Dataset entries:
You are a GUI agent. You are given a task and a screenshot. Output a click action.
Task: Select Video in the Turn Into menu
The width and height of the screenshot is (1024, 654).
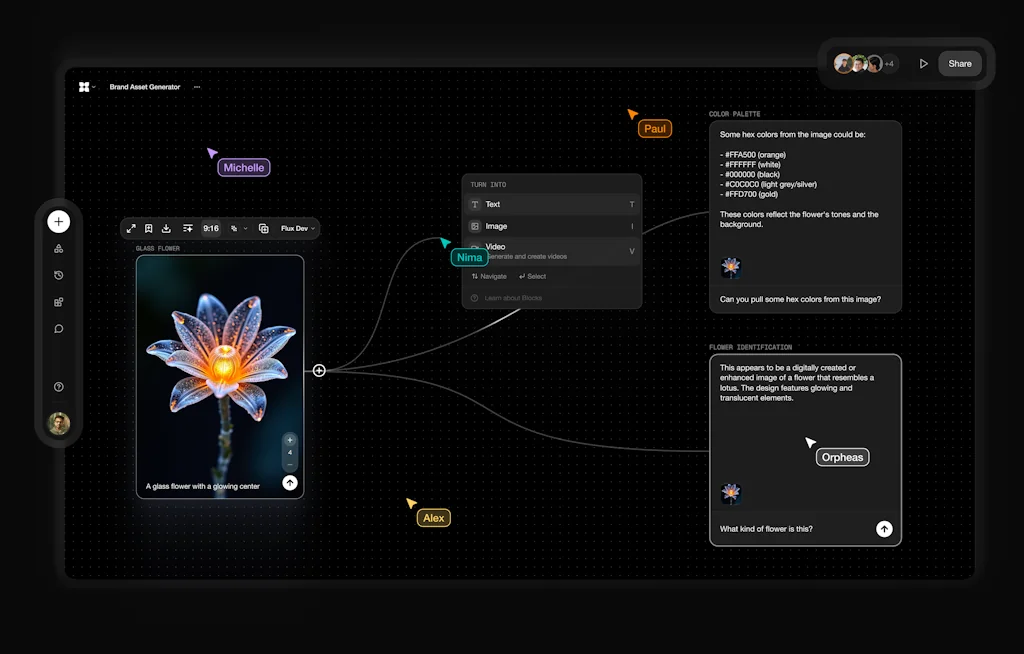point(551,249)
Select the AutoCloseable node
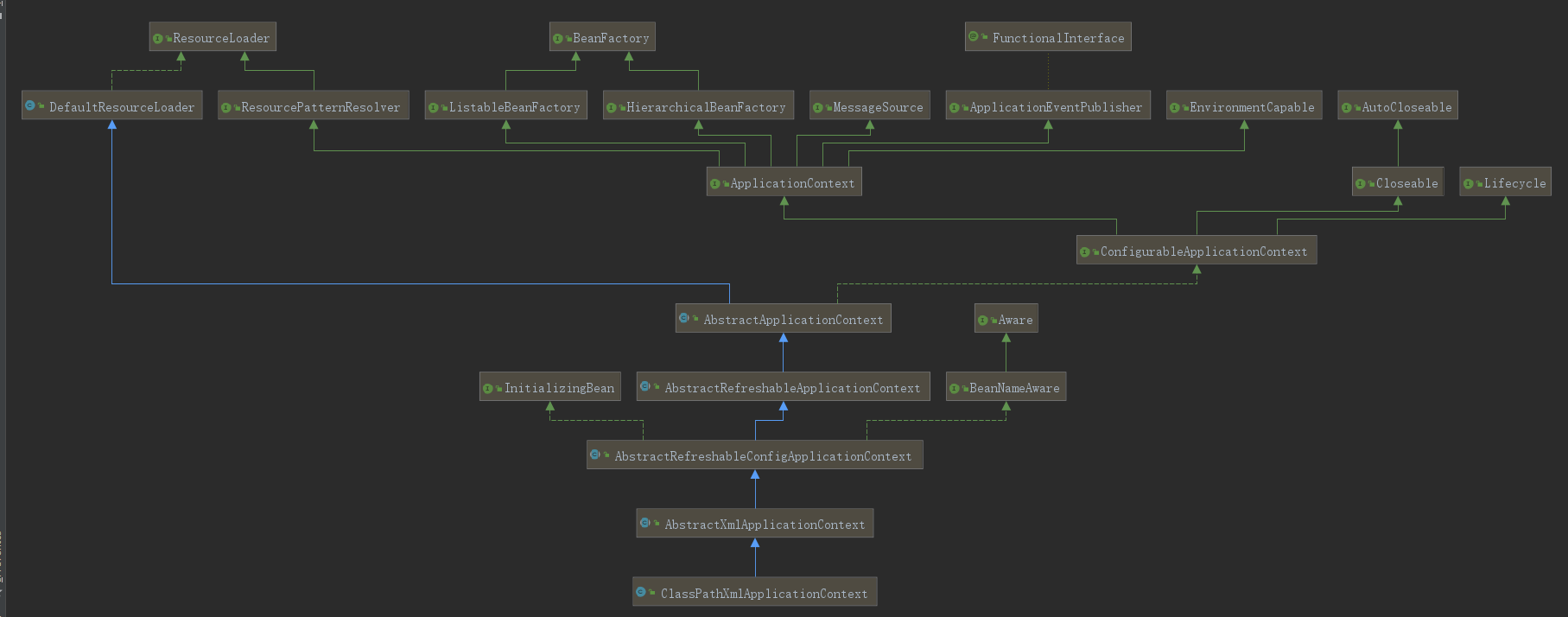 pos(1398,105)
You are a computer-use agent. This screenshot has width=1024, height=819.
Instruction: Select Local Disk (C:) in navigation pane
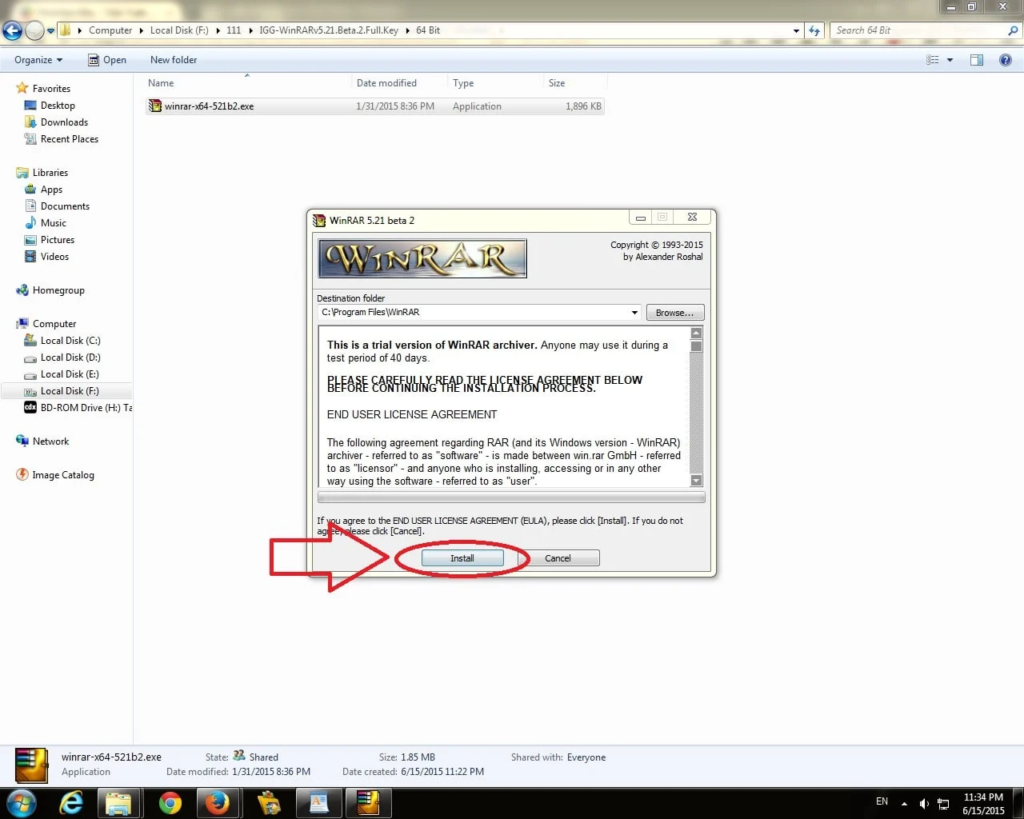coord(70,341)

* **What this task involves**
Whenever images occur above, omit them and retype each line exactly as it stands.

* **Answer area**
You are a GUI agent. You are given a task and a screenshot. Output a click action.
Task: Select Video in the Turn Into menu
The width and height of the screenshot is (1024, 654).
point(551,249)
Select the AutoCloseable node
 pos(1398,105)
You are a computer-use agent. This screenshot has width=1024, height=819.
Instruction: Select Local Disk (C:) in navigation pane
coord(70,341)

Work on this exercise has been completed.